- _Task instructions_: Work through the data and say how many lines contain "more". The number alone is the answer.

Stored data entries

----------

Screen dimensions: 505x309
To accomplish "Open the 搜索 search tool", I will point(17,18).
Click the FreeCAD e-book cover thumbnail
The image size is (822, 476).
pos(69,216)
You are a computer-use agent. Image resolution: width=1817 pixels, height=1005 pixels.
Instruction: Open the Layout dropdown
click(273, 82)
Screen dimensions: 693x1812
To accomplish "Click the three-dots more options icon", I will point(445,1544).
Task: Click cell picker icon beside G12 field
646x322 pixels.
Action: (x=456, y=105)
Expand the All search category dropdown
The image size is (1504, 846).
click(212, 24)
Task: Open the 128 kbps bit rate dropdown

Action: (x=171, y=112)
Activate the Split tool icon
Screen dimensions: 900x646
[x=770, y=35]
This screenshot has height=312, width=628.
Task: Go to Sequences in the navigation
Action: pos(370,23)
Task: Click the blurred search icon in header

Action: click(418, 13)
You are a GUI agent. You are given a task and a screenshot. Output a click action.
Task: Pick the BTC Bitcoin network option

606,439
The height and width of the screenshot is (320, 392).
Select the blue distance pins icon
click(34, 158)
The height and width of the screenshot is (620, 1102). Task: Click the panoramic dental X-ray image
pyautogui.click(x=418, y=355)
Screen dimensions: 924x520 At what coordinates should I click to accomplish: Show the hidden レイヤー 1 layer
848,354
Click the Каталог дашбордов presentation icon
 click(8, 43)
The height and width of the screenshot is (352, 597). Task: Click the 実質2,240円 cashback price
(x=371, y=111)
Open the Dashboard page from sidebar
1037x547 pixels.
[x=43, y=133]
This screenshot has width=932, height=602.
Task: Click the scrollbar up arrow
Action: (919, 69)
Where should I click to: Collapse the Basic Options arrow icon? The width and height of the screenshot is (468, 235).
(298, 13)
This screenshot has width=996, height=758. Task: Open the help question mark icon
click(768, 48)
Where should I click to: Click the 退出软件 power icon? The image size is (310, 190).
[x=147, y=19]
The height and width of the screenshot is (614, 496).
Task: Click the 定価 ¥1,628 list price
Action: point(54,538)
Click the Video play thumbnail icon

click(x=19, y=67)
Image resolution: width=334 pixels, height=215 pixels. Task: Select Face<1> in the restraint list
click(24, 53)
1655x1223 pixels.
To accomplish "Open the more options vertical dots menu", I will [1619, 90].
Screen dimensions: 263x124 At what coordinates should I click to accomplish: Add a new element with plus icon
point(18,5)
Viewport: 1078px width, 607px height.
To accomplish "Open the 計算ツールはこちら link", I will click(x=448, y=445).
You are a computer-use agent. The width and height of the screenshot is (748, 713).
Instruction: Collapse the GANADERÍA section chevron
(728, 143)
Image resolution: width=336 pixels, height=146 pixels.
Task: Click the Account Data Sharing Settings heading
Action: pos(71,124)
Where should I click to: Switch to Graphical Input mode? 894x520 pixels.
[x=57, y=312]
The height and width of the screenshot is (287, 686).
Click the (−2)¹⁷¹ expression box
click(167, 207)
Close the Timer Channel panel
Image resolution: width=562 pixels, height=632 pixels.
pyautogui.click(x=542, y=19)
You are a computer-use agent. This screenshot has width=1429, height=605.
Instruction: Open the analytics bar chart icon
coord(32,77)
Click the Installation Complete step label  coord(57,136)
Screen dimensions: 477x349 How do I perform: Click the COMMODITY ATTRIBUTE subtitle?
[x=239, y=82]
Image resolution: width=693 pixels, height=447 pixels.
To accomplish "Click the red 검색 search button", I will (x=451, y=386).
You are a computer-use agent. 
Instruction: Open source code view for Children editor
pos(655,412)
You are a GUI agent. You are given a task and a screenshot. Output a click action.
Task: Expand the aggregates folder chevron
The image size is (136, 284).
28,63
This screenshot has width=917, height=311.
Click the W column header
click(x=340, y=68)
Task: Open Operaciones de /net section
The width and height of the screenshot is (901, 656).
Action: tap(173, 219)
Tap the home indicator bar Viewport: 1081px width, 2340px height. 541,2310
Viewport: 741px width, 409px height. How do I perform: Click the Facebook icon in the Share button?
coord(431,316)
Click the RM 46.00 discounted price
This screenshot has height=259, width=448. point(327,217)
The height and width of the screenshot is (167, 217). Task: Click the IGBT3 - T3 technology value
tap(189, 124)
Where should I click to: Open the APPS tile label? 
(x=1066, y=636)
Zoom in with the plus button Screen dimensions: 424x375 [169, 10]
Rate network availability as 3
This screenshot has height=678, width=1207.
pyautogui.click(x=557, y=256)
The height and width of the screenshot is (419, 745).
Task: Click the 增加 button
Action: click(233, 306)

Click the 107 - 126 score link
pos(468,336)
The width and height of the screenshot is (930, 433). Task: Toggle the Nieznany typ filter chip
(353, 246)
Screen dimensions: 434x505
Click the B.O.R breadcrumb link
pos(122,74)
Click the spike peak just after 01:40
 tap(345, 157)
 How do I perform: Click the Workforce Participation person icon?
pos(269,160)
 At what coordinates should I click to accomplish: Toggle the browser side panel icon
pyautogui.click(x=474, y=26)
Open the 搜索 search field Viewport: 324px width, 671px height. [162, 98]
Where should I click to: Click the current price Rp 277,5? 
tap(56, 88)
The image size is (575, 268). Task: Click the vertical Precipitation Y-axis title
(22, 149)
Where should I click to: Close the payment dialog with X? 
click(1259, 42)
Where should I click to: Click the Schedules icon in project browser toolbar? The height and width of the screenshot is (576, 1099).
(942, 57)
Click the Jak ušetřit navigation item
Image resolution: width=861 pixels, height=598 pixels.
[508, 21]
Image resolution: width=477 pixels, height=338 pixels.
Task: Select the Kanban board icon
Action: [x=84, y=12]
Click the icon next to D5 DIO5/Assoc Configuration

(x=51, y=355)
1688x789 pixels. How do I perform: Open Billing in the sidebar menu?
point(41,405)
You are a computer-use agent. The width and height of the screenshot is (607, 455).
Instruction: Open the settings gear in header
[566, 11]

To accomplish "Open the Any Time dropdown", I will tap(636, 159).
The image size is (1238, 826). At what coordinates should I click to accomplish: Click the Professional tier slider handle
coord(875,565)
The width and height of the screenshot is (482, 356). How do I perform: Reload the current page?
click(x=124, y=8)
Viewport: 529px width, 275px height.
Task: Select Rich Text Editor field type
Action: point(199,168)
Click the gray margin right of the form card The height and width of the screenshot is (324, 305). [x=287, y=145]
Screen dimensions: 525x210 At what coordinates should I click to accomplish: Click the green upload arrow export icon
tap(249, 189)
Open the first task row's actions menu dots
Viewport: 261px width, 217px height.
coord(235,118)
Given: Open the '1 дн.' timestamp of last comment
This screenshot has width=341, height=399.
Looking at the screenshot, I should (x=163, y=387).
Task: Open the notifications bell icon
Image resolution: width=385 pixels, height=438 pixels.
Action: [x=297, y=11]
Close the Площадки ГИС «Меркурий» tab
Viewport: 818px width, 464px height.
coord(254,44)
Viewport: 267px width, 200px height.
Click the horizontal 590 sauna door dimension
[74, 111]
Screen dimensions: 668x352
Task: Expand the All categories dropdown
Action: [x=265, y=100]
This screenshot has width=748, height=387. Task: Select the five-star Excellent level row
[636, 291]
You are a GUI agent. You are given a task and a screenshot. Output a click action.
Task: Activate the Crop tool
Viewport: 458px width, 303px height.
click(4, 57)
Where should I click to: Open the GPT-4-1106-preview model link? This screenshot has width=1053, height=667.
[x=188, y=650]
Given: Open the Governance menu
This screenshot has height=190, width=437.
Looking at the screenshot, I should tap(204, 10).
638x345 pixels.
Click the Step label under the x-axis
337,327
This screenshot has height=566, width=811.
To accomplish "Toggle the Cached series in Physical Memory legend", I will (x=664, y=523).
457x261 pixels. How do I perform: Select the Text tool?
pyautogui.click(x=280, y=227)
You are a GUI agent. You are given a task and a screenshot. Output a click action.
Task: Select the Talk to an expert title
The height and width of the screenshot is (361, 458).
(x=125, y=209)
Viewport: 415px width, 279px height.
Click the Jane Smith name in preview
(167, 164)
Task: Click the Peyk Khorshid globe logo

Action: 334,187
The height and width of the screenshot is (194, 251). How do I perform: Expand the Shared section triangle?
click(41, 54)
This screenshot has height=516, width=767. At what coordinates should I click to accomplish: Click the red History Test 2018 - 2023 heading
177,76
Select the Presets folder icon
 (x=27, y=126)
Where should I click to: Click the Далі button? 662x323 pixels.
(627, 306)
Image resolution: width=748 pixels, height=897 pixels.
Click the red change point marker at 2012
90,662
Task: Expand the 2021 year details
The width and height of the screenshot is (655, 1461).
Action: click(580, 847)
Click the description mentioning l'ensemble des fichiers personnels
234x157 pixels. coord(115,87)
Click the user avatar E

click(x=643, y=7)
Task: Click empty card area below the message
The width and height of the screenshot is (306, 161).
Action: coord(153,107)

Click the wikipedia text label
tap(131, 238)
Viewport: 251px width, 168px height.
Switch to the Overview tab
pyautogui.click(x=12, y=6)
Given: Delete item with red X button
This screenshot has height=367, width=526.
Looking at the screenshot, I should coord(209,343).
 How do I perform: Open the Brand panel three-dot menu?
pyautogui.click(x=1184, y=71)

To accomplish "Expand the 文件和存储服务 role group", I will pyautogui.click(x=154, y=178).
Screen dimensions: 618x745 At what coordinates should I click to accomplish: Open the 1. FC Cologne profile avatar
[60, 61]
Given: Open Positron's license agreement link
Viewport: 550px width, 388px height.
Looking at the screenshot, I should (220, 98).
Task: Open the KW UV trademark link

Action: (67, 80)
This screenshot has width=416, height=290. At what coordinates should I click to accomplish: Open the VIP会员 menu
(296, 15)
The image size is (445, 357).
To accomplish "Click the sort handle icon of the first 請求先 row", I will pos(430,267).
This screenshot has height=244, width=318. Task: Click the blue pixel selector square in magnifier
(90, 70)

----------

- _Exercise response_: 2